Introduction

A horizontal asymptote refers to a horizontal line that a function approaches but never actually reaches as the input variable (x) approaches infinity or negative infinity. Asymptotes are essential in understanding the behavior and limits of functions, especially in the field of calculus. In this article, we will guide you through the steps to calculate horizontal asymptotes for various functions.

Step 1: Identify the Rational Function

To calculate the horizontal asymptote, first identify if you’re dealing with a rational function. A rational function is any function that can be expressed as the quotient of two polynomial functions, such as f(x) = P(x)/Q(x). If you have a rational function, proceed to Step 2.
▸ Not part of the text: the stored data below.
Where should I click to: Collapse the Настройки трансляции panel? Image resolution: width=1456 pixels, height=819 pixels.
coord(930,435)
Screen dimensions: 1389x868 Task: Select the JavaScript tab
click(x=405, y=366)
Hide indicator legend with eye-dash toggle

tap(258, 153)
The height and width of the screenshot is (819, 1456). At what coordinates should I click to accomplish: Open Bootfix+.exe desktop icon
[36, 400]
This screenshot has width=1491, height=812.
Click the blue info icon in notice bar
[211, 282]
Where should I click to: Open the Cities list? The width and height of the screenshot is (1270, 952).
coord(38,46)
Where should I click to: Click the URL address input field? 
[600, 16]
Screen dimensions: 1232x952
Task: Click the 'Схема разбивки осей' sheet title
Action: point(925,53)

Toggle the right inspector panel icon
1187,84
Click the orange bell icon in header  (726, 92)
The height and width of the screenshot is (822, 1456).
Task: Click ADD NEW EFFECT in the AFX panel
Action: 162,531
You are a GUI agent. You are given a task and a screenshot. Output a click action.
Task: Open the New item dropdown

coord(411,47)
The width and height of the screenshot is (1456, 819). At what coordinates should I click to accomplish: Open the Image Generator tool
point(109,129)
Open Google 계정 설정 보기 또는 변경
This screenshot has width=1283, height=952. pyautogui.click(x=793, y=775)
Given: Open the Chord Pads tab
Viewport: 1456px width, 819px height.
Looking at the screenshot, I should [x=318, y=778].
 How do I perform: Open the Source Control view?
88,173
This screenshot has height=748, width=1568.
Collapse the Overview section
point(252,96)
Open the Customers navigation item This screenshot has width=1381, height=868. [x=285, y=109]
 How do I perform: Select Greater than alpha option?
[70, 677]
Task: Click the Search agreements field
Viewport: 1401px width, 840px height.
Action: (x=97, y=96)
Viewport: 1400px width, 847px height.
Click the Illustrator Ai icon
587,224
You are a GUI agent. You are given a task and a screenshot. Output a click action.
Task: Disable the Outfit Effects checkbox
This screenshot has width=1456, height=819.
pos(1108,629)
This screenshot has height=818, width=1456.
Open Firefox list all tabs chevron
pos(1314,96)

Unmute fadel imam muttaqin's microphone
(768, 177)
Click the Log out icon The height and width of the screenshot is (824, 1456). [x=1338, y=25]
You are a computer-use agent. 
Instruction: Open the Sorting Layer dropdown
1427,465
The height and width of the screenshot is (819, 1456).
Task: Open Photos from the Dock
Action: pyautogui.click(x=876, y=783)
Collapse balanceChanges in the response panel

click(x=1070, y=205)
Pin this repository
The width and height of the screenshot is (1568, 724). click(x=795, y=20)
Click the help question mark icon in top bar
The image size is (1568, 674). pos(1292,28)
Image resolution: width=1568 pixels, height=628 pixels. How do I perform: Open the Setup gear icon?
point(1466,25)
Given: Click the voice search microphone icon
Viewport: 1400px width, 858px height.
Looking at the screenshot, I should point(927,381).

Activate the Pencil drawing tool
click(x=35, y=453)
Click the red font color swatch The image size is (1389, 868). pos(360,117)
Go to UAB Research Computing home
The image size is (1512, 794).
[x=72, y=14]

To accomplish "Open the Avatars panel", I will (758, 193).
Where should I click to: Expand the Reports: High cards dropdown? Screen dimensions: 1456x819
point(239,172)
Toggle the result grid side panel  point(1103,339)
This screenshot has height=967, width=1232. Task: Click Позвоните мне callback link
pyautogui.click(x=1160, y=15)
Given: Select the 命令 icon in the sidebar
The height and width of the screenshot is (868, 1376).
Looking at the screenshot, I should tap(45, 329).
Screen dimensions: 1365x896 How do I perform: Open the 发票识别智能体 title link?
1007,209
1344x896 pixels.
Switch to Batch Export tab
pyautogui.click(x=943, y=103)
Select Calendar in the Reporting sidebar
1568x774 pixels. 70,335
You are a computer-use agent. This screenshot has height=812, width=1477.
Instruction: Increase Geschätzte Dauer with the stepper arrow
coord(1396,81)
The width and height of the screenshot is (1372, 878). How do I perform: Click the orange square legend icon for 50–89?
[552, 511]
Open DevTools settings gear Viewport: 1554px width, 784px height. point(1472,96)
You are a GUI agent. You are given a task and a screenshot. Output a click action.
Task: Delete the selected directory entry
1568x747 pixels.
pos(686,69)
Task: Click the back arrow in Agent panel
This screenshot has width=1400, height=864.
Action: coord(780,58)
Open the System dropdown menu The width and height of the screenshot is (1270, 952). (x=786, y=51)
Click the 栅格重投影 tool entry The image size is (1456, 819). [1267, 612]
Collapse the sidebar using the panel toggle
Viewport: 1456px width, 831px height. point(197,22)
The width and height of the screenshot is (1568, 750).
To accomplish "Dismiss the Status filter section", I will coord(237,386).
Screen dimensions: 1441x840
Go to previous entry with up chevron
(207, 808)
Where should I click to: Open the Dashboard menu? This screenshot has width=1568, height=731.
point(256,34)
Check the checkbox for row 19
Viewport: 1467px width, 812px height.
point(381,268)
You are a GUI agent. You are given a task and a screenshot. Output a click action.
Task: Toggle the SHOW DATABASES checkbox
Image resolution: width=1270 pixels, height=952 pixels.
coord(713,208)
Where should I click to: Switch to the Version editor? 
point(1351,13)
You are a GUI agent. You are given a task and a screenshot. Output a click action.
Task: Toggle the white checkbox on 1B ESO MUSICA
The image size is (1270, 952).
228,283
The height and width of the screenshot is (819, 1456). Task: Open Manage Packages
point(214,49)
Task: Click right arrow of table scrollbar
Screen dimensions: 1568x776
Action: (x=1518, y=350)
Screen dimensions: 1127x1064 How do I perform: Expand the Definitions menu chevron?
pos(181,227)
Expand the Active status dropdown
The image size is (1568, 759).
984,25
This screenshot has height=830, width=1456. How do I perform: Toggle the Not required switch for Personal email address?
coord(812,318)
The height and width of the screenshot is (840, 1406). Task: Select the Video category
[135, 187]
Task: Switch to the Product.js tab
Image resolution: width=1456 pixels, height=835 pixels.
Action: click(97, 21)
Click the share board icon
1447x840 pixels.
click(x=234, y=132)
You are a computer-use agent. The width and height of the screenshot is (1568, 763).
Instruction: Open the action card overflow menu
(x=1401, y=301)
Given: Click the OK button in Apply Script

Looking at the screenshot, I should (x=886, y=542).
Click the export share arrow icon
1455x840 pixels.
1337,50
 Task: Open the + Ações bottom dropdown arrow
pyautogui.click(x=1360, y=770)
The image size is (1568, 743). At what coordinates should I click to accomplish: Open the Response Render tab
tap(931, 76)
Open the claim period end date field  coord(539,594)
Step 2: Determine the Degrees of Polynomials

Next, determine the degrees of both the numerator (P(x)) and denominator (Q(x)) polynomials. The degree is simply the highest exponent present in each polynomial.

Step 3: Apply the Rule of Three Cases

There are three cases when determining horizontal asymptotes based on the relative degrees of polynomials:

Case 1: Degree (P) < Degree (Q)

When the degree of P(x) is less than the degree of Q(x), there’s a horizontal asymptote at y = 0. The function

approaches zero on either side as x approaches infinity or negative infinity.

Example: f(x) = (x² – 9)/(x³ + x – 5)

Degree(P) = 2

Degree(Q) = 3

Since Degree(P) < Degree(Q), there’s a horizontal asymptote at y = 0.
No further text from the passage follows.